Hasta que digas adiós (parte 28)

La ciudad aún estaba dormida cuando alguien golpeó a la puerta del departamento.

Sofía, en pijama y con una taza de café a medio terminar entre las manos, frunció el ceño. No esperaba a nadie. Rara vez alguien venía sin avisar. Se acercó a la puerta con cierta desconfianza y miró por la mirilla.

Un repartidor.

—¿Sofía Garay?

—Sí… soy yo.

—Esto es para usted —dijo, extendiéndole un paquete rectangular y alargado.

Ella lo tomó. Era liviano, pero firme. Lo reconoció incluso antes de mirar la etiqueta.

Un libro.

El papel que lo envolvía no tenía remitente visible, pero en cuanto sus dedos rozaron la textura del cartón, supo quién lo había enviado.

Tomás.

El corazón se le apretó sin motivo aparente. Cerró la puerta y caminó lentamente hacia su escritorio. El café humeaba aún, pero ya no le importaba. Se sentó. Pasó los dedos con cuidado por la superficie del paquete, como si fuera algo frágil.

Lo abrió con delicadeza.

Dentro, con su portada tan familiar como la piel de una vieja herida, estaba el ejemplar empastado de “Estaciones de Soledad.”

Era la edición publicada.

La oficial.

La real.

Sus dedos temblaron mientras lo sostenía, y una punzada de emoción le recorrió el pecho. Lo volteó. No había nota. No había tarjeta. Solo el libro.

Pero no lo necesitaba.

Sabía lo que venía dentro.

Abrió la primera página, la revisó con un cuidado reverencial, casi como quien vuelve a tocar un recuerdo guardado en lo más profundo. Pasó lentamente por las dedicatorias, por la introducción. Su mirada se detuvo en el inicio del epílogo. Sintió cómo la sangre le palpitaba en los oídos.

“Sofía, si algún día lees esto, entonces estás leyendo la versión publicada.

Gracias por haber sido parte de cada palabra.

Este epílogo es para ti.”

Sus manos cubrieron sus labios. La respiración se le quebró.

Pasó la hoja, y comenzó a leer.

Cada línea hablaba de lo que vivieron.

No con nombres, no con fechas, no con momentos explícitos.

Pero con verdad. Con ternura. Con una sinceridad tan luminosa que dolía.

Él hablaba de una mujer que renació, que volvió a escribir, que volvió a vivir, y de un muchacho que estuvo ahí para sostenerla cuando ni ella sabía que quería ser sostenida. Hablaba de los días de sopa, de las noches de silencio compartido, de los libros, de los vinos, de los besos furtivos que no eran parte de ninguna historia y, sin embargo, lo eran todo.

Y cerraba así:

"Quizá no supe decir todo lo que sentía cuando aún estabas.
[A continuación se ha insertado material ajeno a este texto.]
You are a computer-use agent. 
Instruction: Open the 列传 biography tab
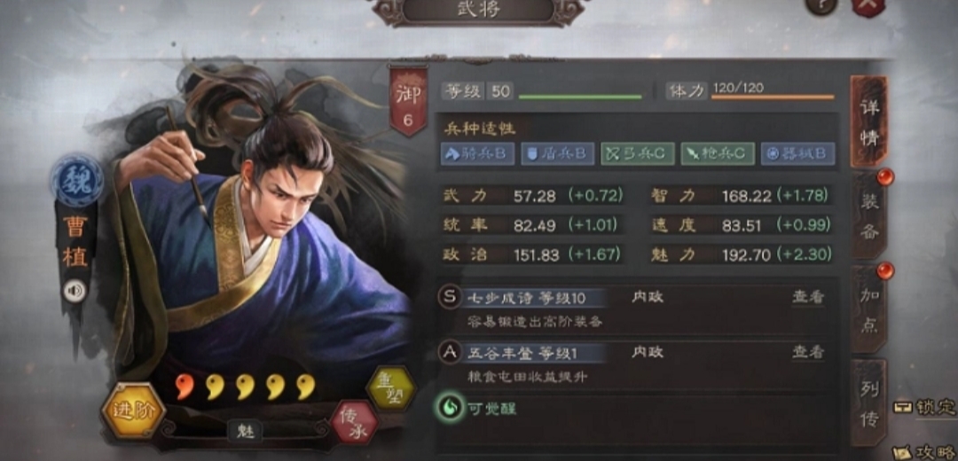click(x=868, y=402)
Quizá nunca supe si era correcto hacerlo.

Pero en cada línea que he escrito desde entonces, estás tú.

No sé si volverás.

No sé si algún día leerás esto desde el lugar en el que estás.

Pero si lo haces, solo quiero que lo sepas:

Gracias por salvarme.

Gracias por amarme, aunque fuera por poco tiempo.

Yo también te amé.

Y lo haré siempre."

Sofía soltó el libro y se cubrió el rostro. Lloró en silencio, como si cada palabra hubiera encontrado un rincón exacto en su pecho y lo hubiera llenado de luz, de gratitud, y de una tristeza tan hermosa que no podía evitar.

Se quedó así por un buen rato.

Con el libro abierto sobre su regazo, las lágrimas cayendo sin vergüenza, y el corazón latiendo con la fuerza de algo que nunca desapareció.

Entonces se incorporó, tomó su celular y escribió un mensaje.

Solo uno.

"Lo leí.

Gracias por amarme.

Yo también te llevo conmigo."

Luego apoyó el libro en su pecho, cerró los ojos, y por primera vez desde que se había marchado, no se sintió tan lejos de casa.